Waking up to discover that your body is made of metal would be an unpleasant and disorienting situation, I am sure.
I have never been in such a situation.
When I woke up, I was in someone else’s body. The fact that it was made of metal didn’t register with me until later, after I’d woken up. So it’s a completely different situation.
Unpleasant? Yes. Disorienting? Yes.
The same? No.
My thinking has been somewhat binary like that since it… happened. Whatever “it” is. Though, when I concentrate, I realize that it makes no sense. I am still the same… Ah, hell. The same “spirit” as I always was. Simply being in the body of some kind of robot or android doesn’t mean that I’m going to start slowly losing my humanity as I adapt to this new form.
No, noticing that “my” body was made of metal took longer to than I care to admit. It wasn’t very long, but still longer than &c, &c. The first thing I noticed was that the body is female. Well, as female as an android body can be. Which is pretty female, frankly, not that such things are on a sliding scale.
This is, itself, neither good nor bad. I suppose. Not by comparison, at least.
I feel as though I’m starting more to wallow in self-pity than to describe my situation. Though, maybe that’s a good sign. After all, what behavior is more human than wallowing in self-pity? But, no, no. Focus.
After I had settled down from the initial panic, I began to examine my surroundings.
Cold. Clinical. Industrial. A laboratory, but not the chemistry kind, with bubbling beakers and tubes everywhere. The kind that could clearly have built a body like this one.
There was only one window in the whole, large room. It was inset into a wall high up in one corner. Too high to jump, I thought, but I remembered that I was basing that on an assumption that may be false.
It was not too high.
From a standing start, I was able to jump… at least three times my height straight up, and grabbed at the edge of the window. Holding myself there effortlessly, I looked out into the city.
I was in Korea.
I hadn’t been. I had been in… where do I live? Why can’t I remember? Doesn’t matter.

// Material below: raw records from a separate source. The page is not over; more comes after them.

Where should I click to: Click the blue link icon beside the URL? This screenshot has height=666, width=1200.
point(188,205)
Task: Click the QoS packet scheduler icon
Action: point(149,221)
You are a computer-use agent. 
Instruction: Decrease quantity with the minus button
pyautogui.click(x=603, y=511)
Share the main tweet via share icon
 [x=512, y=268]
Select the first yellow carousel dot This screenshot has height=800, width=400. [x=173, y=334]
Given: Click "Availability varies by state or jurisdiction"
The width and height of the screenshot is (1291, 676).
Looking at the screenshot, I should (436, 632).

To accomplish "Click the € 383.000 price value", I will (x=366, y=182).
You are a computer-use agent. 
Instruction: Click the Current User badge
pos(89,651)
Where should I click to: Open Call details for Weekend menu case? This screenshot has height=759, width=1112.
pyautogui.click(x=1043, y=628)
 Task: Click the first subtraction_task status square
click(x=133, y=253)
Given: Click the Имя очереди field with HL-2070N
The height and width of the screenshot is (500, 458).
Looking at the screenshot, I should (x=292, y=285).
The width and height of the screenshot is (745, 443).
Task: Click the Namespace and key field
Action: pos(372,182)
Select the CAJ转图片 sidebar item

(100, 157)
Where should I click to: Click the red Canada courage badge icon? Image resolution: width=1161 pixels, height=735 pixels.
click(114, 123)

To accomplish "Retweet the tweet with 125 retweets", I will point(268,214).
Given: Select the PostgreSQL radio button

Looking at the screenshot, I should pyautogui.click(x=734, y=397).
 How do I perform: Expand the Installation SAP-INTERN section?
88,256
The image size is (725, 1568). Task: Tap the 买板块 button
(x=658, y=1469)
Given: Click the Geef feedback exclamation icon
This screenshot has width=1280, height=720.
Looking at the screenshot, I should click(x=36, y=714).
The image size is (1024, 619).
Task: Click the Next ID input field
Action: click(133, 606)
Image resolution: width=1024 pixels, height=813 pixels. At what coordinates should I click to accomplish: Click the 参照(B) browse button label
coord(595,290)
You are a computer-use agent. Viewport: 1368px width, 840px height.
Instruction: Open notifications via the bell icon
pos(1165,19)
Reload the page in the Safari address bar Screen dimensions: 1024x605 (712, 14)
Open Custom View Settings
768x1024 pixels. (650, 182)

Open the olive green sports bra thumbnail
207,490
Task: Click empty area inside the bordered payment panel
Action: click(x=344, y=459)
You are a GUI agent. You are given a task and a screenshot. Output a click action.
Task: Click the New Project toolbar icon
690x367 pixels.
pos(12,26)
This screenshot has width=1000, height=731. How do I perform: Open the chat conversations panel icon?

I’m in Korea now.
I could tell because the buildings were covered in Korean writing. It’s called Hangul. Unlike Chinese (or Japanese, which descended from Chinese), it is a writing system that spells out words with letters, like in English, Spanish, French, and the like. The letters are called jamo, and there are currently 24 of them. Korean writing can look like Chinese, kind of, but the resemblance is only superficial. The letters are composed into syllabic blocks for space efficiency, and there are specific rules about what letters go where when that’s done.
It’s a very recent writing system, actually. It was developed in only the mid-15th Century, and has changed very little since then. The king Sejong the Great of the Joseon Dynasty commissioned the language to be created because Chinese was too difficult for the lower classes to learn. It is said of the jamo that
A wise man can acquaint himself with them before the morning is over; a stupid man can learn them in the space of ten days. The anniversary of its creation is celebrated in South Korea each year on 09 October as Hangul Day.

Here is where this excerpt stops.